Synopsis: Die Ausflüge des Herrn Broucek

from Leos Janácek


The Adventures of Mr Broucek


ACT I
Mr Broucek staggers out of the Vikárka Inn below Prague castle and attempts to find his way home. He gets caught up in a tiff between the two lovers Málinka and Mazal. Once they are reconciled everyone waves Mr Broucek off for the night and he goes home to sleep.
In fact he gets transported to the moon and finds it colonized by pretentious artists and aesthetes who eat flowers - all strangely reminiscent of his friends in the pub. He shocks them all by eating sausages and leaves the artists singing hymns in the Temple of the Arts.
Back at the inn day is breaking: Ghe customers are leaving and hear that Mr. Broucek had to be carried home. Málinka and Maza embrace, having spent the night together.

ACT II
Once again Mr. Broucek is leaving the inn, but after a conversation about fifteenth-century Prague he finds himself lost in one of the city's medieval tunnels.
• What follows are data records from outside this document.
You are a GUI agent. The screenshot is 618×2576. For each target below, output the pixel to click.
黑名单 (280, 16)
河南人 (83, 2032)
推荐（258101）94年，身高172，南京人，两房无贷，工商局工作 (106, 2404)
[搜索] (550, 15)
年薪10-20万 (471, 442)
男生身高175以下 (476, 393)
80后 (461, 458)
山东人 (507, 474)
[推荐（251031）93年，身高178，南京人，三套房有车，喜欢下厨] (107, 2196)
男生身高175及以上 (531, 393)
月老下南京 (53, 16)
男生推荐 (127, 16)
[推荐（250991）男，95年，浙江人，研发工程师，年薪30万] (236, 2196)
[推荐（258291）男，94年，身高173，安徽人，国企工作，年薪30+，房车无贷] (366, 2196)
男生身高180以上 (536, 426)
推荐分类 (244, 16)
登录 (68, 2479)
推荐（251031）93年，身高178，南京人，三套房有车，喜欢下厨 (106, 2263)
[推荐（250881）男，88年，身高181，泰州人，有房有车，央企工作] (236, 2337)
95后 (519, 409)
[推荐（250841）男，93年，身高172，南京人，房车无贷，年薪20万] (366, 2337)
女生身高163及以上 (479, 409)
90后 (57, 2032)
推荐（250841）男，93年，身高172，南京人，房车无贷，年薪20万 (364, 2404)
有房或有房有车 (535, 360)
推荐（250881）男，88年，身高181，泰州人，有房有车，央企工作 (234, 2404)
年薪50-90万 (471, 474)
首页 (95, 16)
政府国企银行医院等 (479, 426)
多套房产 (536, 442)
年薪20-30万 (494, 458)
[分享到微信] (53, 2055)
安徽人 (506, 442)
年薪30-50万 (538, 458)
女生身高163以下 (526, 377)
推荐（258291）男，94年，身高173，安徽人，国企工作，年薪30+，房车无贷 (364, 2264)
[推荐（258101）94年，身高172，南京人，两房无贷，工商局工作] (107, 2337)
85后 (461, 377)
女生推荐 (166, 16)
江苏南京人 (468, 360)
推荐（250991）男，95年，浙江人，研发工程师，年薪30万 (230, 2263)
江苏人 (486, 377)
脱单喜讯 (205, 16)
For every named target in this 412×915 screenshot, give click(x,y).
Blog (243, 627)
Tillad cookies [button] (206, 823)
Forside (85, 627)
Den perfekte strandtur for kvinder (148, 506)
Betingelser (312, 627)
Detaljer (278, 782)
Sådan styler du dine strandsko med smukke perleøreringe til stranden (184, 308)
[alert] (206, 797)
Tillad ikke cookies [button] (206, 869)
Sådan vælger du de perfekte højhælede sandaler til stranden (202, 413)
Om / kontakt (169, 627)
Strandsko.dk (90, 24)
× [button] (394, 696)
The author Svatopluk Cech appears and laments the declining heroism of the Czech nation.
Broucek finds himself in fifteenth-century Prague amidst the holy wars between Jan Hus and the Holy Roman Empire and displays exceptional cowardice for which he is sentenced to death. His plea that he is a child of the future and not yet born carries no weight and he is put into a barrel to be burnt.
Back in the pub, the Iandlord hears groaning from the cellar and finds Broucek drunk in a barrel. He tells the landlord how he helped liberate Prague, but begs him not to tell anyone.